-- Opening Marker --

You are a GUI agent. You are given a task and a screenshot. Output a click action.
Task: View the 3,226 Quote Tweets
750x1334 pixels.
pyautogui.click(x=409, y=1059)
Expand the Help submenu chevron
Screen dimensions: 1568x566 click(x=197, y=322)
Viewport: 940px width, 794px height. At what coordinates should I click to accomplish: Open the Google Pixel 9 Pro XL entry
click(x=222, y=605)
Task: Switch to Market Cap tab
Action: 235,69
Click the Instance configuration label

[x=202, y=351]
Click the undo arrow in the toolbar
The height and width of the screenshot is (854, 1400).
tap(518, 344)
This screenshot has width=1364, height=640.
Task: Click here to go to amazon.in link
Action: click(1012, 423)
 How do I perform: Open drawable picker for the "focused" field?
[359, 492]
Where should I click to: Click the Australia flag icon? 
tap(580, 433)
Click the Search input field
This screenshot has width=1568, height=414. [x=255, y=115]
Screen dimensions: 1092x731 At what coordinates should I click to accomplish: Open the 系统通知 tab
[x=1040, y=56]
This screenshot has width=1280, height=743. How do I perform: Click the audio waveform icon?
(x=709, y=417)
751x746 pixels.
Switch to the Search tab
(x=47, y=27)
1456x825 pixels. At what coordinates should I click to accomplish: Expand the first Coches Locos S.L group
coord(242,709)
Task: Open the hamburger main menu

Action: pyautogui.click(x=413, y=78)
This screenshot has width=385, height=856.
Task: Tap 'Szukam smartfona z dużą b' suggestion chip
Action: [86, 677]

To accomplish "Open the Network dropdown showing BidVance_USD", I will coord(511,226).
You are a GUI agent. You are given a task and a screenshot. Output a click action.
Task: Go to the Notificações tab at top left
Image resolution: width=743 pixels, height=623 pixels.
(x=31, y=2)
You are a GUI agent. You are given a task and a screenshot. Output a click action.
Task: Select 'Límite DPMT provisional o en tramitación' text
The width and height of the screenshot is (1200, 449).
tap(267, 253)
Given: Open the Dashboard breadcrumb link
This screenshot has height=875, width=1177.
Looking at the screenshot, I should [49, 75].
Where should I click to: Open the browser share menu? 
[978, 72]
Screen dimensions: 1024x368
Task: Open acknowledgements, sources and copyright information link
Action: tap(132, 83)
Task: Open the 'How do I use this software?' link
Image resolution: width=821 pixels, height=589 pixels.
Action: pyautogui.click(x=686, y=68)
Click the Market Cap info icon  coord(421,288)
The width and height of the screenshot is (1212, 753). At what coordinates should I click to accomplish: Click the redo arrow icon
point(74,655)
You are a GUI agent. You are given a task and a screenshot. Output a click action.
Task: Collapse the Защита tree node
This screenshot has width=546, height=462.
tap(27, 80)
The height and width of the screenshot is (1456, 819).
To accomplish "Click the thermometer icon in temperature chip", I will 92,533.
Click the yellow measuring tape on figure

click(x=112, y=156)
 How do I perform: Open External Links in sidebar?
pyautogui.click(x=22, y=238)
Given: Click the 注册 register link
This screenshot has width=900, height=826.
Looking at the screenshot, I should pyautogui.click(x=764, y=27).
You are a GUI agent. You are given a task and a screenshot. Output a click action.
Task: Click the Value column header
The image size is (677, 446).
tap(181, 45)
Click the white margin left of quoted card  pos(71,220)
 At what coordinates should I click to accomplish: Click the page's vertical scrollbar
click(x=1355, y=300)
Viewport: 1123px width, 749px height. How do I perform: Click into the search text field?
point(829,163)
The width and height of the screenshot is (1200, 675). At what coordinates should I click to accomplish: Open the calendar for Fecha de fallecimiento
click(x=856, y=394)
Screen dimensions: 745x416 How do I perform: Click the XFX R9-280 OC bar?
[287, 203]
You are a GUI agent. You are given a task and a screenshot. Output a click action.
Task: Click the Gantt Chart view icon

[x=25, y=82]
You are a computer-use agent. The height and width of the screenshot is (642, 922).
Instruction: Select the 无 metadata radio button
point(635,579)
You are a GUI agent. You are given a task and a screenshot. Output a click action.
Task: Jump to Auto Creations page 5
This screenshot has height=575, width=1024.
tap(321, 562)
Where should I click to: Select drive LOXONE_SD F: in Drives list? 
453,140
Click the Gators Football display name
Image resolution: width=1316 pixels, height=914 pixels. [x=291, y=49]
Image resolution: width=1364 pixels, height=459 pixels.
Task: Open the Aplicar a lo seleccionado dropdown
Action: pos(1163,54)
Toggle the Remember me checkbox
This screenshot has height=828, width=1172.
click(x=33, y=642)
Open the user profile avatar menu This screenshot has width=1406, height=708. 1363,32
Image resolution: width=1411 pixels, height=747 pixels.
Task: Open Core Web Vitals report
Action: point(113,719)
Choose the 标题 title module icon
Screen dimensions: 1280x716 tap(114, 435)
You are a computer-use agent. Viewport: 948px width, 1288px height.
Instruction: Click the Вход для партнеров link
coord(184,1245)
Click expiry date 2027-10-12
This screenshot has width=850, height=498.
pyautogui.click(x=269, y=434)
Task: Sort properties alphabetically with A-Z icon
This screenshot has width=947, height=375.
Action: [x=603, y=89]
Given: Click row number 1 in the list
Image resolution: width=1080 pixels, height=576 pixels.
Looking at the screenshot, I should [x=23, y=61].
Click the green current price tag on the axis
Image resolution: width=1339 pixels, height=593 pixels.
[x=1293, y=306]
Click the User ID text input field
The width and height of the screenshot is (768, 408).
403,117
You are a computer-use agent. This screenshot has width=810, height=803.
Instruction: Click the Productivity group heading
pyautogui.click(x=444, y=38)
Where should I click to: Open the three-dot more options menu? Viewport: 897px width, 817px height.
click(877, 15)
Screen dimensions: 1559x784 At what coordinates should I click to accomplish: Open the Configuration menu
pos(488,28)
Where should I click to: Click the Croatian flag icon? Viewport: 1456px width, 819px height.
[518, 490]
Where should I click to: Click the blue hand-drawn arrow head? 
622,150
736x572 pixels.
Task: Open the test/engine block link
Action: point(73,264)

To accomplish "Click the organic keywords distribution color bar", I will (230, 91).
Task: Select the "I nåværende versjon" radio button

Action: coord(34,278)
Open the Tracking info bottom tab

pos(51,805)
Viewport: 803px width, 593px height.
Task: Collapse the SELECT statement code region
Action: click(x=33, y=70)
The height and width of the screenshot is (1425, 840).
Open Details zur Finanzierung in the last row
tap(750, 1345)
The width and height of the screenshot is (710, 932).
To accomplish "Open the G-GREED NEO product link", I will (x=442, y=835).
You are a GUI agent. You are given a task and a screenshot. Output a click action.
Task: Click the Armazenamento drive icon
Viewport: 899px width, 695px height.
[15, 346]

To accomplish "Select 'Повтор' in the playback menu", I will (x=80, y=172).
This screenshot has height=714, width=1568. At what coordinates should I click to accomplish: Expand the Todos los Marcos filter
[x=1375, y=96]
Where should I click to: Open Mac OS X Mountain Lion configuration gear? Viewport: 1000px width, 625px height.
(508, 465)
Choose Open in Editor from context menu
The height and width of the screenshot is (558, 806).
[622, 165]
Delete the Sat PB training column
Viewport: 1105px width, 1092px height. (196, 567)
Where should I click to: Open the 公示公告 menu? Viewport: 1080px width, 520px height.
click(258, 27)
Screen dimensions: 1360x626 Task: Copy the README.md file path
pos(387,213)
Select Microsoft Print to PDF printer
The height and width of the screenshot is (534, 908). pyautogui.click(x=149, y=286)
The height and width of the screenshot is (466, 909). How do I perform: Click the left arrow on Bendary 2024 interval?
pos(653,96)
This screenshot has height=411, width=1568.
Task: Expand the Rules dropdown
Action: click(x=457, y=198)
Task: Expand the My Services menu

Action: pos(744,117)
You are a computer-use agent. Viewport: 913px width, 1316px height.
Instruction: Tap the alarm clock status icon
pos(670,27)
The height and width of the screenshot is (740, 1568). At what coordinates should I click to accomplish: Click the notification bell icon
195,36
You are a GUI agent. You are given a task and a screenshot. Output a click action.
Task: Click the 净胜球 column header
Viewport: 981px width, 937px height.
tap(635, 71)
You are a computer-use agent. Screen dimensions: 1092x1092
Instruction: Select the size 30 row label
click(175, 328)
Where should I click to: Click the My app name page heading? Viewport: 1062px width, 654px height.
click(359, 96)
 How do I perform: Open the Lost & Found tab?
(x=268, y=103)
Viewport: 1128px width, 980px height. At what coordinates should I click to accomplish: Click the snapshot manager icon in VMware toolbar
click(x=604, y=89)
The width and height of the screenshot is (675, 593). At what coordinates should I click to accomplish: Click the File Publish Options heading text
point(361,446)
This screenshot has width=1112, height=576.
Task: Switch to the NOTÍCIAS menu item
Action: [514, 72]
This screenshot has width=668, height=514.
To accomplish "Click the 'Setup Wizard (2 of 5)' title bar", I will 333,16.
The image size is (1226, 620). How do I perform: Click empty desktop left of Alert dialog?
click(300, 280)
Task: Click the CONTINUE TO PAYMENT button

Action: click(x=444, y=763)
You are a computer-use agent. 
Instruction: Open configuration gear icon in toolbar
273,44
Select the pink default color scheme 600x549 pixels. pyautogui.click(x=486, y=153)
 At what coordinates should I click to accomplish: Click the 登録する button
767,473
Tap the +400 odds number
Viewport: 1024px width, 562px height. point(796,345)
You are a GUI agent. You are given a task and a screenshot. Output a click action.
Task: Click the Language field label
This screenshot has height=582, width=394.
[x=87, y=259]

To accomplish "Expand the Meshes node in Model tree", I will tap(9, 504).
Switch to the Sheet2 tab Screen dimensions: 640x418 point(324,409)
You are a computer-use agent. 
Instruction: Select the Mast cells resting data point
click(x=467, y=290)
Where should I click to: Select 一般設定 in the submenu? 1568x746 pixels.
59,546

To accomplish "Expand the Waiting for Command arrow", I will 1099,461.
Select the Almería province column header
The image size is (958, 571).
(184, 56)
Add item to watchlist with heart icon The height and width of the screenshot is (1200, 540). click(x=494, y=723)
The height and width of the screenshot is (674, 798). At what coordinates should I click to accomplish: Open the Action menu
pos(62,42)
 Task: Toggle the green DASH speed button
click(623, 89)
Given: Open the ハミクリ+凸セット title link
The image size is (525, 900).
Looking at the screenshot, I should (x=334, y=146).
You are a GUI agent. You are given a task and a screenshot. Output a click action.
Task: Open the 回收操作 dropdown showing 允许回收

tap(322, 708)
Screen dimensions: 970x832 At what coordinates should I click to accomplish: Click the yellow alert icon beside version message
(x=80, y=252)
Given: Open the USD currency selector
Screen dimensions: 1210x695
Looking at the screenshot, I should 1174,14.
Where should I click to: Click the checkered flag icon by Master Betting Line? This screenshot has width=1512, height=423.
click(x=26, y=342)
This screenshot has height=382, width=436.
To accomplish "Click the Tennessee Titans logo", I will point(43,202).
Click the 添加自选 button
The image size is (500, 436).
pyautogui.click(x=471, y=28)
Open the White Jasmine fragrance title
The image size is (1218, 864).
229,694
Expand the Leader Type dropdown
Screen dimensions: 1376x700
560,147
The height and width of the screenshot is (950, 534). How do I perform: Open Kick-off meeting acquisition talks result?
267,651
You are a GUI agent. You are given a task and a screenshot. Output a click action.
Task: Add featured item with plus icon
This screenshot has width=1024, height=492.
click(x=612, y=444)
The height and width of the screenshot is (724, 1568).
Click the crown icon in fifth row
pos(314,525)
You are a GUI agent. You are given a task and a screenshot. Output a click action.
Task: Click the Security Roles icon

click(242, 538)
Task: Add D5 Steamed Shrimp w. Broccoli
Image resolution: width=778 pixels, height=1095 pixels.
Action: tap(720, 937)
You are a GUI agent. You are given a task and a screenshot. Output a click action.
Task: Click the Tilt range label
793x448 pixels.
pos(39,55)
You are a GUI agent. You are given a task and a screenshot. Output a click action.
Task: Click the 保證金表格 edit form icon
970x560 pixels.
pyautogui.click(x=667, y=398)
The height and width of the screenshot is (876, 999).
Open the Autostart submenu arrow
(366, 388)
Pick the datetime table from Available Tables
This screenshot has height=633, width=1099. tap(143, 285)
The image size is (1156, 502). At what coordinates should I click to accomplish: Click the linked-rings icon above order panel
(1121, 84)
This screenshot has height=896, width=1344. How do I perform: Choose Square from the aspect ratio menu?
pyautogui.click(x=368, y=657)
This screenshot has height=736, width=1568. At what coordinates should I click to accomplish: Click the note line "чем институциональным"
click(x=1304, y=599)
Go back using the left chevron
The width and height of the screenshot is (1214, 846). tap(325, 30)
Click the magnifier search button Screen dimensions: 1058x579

-- Closing Marker --

INSTRUCTIONS FOR THE TASK: If a line in the listing holds the word "computer", copy it out.

COMPLETED TASK:
You are a computer-use agent. The height and width of the screenshot is (642, 922).
You are a computer-use agent. Viewport: 948px width, 1288px height.
You are a computer-use agent. This screenshot has width=810, height=803.
You are a computer-use agent. Viewport: 913px width, 1316px height.
You are a computer-use agent. Screen dimensions: 1092x1092
You are a computer-use agent. 
You are a computer-use agent. 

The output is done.